WODARG – Muitos acham que os governos agiram para beneficiar suas indústrias (farmacêuticas), mas não vejo essa ligação direta. Trata-se das instituições nacionais de saúde, cujos cientistas sempre querem colaborar com a OMS e encontrar gente importante que lhes dê verba para pesquisa e, talvez, um bom emprego no futuro. A parceria público-privada é interessante para a carreira de muitos deles, e isso tem indevidamente influenciado as decisões de saúde pública.

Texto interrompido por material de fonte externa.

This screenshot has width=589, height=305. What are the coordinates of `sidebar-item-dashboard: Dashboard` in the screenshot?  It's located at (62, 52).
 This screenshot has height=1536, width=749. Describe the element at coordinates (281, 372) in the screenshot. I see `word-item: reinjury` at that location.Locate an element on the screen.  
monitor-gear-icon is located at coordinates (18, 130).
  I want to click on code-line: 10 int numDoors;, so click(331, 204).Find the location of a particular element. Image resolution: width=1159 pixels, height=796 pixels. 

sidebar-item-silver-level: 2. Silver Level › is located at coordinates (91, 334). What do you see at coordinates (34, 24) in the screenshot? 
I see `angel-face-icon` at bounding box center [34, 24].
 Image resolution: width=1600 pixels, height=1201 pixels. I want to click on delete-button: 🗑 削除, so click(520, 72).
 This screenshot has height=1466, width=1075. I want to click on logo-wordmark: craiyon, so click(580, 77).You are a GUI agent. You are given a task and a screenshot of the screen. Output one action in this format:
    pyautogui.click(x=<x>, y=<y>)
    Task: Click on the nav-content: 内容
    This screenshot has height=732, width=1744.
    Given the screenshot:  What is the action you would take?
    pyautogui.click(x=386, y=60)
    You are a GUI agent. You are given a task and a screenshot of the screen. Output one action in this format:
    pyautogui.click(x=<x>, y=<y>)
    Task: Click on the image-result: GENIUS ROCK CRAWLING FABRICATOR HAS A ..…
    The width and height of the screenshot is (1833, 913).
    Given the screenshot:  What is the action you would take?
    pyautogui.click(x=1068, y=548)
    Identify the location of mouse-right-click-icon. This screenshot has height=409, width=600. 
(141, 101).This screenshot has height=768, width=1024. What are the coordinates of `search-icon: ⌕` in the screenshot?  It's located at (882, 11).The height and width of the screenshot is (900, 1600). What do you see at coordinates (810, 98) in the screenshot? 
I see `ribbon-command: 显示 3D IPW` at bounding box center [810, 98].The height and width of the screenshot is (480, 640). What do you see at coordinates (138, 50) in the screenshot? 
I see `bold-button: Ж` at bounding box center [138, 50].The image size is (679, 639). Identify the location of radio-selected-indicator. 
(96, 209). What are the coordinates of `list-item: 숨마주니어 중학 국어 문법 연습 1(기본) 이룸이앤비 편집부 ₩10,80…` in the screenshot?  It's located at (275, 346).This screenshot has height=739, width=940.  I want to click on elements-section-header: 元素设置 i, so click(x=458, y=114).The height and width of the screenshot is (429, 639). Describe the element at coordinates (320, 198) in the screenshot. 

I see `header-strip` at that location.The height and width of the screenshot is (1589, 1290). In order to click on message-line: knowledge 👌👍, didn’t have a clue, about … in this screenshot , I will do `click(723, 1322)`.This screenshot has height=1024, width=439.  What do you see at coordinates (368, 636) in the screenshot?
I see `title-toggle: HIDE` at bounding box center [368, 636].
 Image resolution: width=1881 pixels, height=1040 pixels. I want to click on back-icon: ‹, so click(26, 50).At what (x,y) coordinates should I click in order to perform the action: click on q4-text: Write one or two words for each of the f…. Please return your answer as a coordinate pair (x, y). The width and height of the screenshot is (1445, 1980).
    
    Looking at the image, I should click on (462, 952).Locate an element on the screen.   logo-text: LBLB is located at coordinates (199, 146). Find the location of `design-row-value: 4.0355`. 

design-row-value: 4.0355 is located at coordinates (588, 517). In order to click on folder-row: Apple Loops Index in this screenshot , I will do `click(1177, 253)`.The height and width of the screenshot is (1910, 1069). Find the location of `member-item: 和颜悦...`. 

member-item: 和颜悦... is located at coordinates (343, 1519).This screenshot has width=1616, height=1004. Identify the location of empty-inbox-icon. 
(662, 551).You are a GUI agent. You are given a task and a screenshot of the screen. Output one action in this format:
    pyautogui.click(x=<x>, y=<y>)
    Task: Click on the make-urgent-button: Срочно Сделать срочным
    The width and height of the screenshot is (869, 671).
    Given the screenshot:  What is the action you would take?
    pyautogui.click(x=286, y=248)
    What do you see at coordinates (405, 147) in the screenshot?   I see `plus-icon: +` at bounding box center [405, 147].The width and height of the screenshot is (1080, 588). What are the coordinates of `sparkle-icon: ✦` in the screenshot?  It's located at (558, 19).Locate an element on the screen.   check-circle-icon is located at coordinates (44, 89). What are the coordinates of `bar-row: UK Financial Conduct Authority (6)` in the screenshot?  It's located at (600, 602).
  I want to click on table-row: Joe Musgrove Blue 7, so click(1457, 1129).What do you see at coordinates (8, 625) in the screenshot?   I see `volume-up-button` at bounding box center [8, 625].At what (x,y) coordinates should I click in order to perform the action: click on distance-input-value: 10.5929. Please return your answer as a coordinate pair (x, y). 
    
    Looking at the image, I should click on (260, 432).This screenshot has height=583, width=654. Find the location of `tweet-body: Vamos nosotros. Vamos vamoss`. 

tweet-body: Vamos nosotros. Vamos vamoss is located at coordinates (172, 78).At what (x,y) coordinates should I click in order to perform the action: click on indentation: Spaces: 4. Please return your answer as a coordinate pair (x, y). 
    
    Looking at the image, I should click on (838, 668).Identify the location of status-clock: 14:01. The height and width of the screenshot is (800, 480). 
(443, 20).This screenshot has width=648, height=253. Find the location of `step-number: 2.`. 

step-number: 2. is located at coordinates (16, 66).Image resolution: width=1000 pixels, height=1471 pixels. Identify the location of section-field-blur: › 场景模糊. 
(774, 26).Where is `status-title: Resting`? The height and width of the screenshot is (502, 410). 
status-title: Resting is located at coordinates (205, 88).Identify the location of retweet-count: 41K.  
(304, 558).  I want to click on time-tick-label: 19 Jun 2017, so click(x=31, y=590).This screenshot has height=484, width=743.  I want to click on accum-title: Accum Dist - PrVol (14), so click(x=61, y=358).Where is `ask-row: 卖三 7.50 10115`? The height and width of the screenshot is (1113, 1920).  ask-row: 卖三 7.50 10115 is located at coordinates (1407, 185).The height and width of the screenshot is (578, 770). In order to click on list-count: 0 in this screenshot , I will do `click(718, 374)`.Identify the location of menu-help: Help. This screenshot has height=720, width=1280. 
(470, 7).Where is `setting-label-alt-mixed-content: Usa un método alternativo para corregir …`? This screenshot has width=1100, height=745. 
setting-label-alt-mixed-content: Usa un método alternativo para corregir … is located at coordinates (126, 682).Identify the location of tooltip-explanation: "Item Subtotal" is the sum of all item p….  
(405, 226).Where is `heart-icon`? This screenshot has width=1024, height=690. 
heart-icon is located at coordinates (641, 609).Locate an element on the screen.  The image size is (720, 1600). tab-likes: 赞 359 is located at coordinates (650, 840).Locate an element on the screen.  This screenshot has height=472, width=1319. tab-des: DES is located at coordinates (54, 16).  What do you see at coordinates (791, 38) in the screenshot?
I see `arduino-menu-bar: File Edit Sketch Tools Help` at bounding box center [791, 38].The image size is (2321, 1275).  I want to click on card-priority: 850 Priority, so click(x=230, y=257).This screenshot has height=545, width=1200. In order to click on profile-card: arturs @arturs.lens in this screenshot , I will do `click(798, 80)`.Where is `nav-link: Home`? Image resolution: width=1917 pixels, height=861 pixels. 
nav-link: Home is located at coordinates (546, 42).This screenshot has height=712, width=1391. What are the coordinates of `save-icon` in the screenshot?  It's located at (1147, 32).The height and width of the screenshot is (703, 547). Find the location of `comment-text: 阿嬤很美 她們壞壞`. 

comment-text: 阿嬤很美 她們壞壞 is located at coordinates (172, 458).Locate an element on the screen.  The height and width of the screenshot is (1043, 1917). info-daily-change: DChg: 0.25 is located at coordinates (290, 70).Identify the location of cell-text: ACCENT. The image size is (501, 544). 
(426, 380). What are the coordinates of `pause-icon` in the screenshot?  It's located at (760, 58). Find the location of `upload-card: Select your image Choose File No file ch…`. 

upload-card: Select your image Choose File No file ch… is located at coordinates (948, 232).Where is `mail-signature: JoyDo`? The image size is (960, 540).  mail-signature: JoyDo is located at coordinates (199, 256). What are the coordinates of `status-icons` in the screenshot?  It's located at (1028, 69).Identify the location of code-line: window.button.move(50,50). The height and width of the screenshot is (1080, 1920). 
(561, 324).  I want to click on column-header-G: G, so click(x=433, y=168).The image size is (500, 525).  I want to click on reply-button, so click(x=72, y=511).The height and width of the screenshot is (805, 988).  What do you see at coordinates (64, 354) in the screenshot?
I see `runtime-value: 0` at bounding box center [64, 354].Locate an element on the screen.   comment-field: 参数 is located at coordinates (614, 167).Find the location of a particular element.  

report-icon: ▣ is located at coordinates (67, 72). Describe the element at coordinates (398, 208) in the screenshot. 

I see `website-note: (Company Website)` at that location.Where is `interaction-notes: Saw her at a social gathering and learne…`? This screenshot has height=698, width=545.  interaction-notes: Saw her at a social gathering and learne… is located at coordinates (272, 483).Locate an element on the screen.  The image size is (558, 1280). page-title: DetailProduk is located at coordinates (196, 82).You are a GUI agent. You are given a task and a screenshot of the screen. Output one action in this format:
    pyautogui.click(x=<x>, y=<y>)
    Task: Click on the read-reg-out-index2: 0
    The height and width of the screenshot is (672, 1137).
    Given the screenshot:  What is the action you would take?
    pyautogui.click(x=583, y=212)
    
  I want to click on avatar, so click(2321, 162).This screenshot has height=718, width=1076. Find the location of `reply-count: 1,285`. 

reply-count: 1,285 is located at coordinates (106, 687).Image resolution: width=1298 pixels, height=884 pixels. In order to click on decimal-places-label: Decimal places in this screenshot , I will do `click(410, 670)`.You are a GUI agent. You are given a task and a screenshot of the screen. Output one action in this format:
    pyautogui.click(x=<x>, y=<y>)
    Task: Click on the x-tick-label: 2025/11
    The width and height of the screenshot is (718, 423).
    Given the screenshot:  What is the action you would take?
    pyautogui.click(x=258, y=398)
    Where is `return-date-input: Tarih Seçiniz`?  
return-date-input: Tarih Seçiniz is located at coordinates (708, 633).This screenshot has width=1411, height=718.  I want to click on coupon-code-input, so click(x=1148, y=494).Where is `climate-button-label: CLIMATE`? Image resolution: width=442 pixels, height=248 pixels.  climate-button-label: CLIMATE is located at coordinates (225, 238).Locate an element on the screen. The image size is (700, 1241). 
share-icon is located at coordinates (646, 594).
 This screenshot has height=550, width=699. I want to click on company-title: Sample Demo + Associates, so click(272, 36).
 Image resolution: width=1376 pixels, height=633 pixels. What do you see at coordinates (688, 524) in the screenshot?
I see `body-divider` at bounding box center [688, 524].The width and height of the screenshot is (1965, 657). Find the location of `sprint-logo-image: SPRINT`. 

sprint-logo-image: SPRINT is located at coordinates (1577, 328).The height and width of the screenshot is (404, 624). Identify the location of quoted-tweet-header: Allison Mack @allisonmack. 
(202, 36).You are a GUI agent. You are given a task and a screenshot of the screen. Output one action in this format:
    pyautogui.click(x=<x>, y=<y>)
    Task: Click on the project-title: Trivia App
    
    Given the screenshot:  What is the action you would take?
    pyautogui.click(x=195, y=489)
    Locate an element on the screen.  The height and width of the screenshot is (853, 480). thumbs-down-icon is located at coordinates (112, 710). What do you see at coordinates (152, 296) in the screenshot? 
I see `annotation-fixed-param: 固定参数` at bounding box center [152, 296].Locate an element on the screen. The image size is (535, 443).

FOLHA – A OMS alega que as parcerias são importantes no desenvolvimento de estratégias e análises. Há alternativa?
WODARG – O papel das parcerias público-privadas é uma questão-chave da política. A OMS é uma organização pública mundial de saúde, que fez um excelente trabalho por décadas, erradicou a varíola e, há dez anos, se abriu para a parceria público-privada com as grandes farmacêuticas. Essas empresas têm um orçamento enorme, podem comprar o trabalho dos institutos, pois patrocinam as pesquisas. Muitos cientistas, muitas carreiras dependem disso.

FOLHA – A Novartis acaba de anunciar lucro recorde.
WODARG – Vi os resultados das empresas de pesquisa farmacêutica na Alemanha. Elas tiveram um lucro médio menor apenas do que o da indústria militar. Há semelhanças entre as duas, não? Ambas vivem do risco e da ameaça às pessoas. Uma precisa do terrorismo, outra, da pandemia.

FOLHA – Como esses alertas afetam as pessoas?
WODARG – Acho que as pessoas já estão ignorando os alertas. Muitos não se vacinaram, e isso me deixa otimista.

FOLHA – E não há risco de o público ignorar uma ameaça real entre tantos alarmes?
WODARG – Sim, se você tem um alarme de pandemia por ano, ninguém mais liga. Você tem de ser seletivo. A definição anterior de pandemia era muito melhor, não nos levava a usá-la todos os anos. Agora qualquer gripe comum é uma pandemia.
A definição antiga dizia que tinha de ser uma doença disseminada, mas com alto índice de letalidade. A severidade era levada em conta. Agora isso foi excluído da definição. Pode ser só uma gripe leve, mas porque alguém viajou a um país e “exportou” a gripe já há alarme.

FOLHA – No passado não houve casos assim? Com a Sars (síndrome respiratória aguda grave, em 2003) ou a gripe aviária (2006)?
WODARG – Foi diferente. Na Sars, não tivemos vacinação, e a doença era muito letal.